From dietary supplements to regenerative medicine treatments, in the last year, major progress has been made for the segment, with the research and development largely centered in the Asia Pacific region.
Japan-based multinational Shiseido is one brand which appears to be leading the push: recently, the company stated that it expects to have a ‘baldness cure’ by 2018.
Some research has reportedly pinpointed the cause of hair loss as the excessive effect of a potent form of testosterone known as DHT.
As a result, treatments aimed at inhibiting the conversion of testosterone to DHT have been sought as a potential cure, and some are seeing success.
Mibelle Biochemistry, for example, claims its new RootBioTec HO product has the capacity to reduce hair loss by 26%.
Posing an alternative treatment to this, Shiseido’s upcoming ‘cure’ lies in regenerative medicine, according to the brand.
Regenerative medicine is a method that stimulates cell repair by implanting other human origin tissues/cells into damaged sites.

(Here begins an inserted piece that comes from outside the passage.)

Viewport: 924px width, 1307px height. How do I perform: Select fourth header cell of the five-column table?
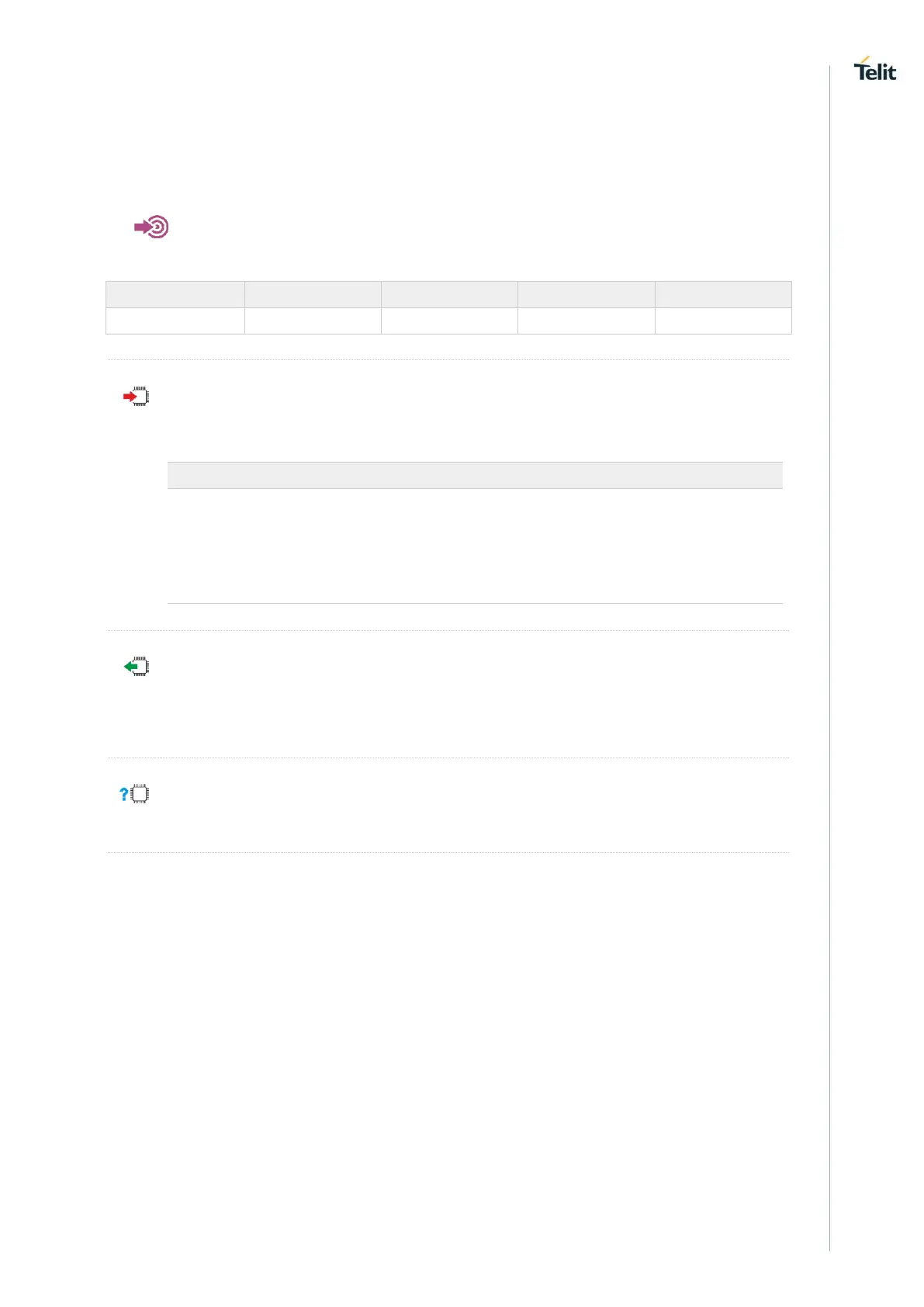(586, 295)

Shiseido recently patented its RepliCel Hair-01 (RCH-01) technology, which isolates specific cells in hair follicles, takes them and cultures them externally from the body, and then implants them back into the balding area to stimulate residing hair follicles and promote new growth.

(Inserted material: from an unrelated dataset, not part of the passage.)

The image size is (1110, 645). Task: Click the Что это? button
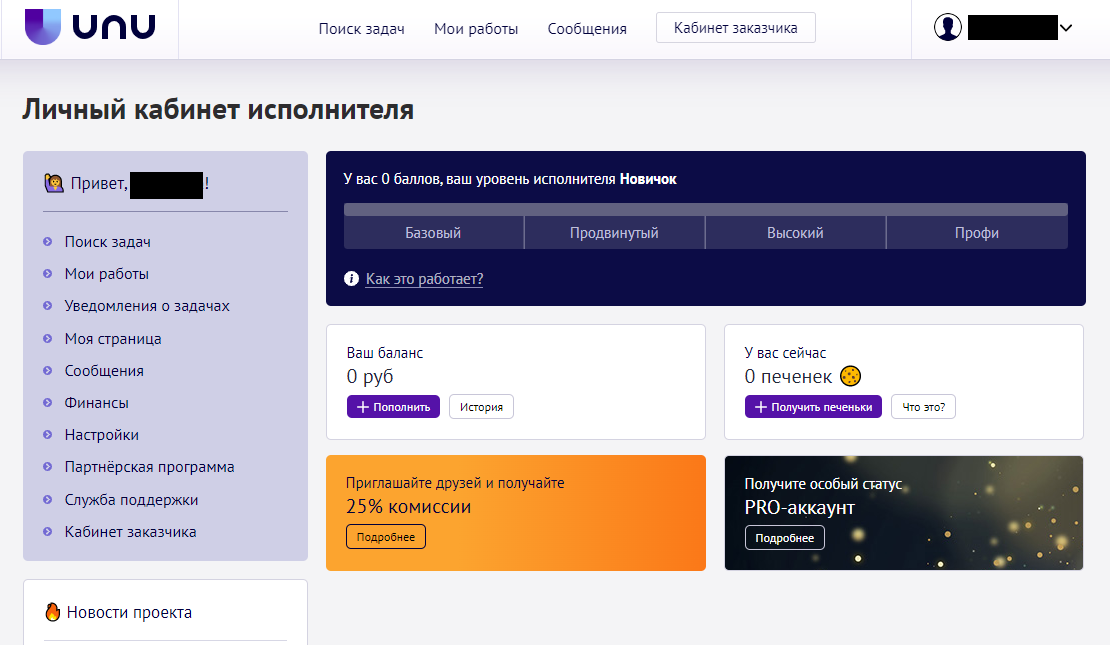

Supplements aimed at suppressing androgen have also been promoted by medical institutions in recent years.
Female pattern hair loss (FPHL) is much less common than its male counterpart, but can be equally (if not more) distressing - this is a key area where supplements are being developed.
A recent study in the Journal of Cosmetic Dermatology, which was carried out by a team of researchers from France, Italy and the US, found that a combination of specific omega 3&6 and antioxidants were beneficial in reducing this condition when taken as a dietary supplement.
The hunt for a definitive cure, though, continues.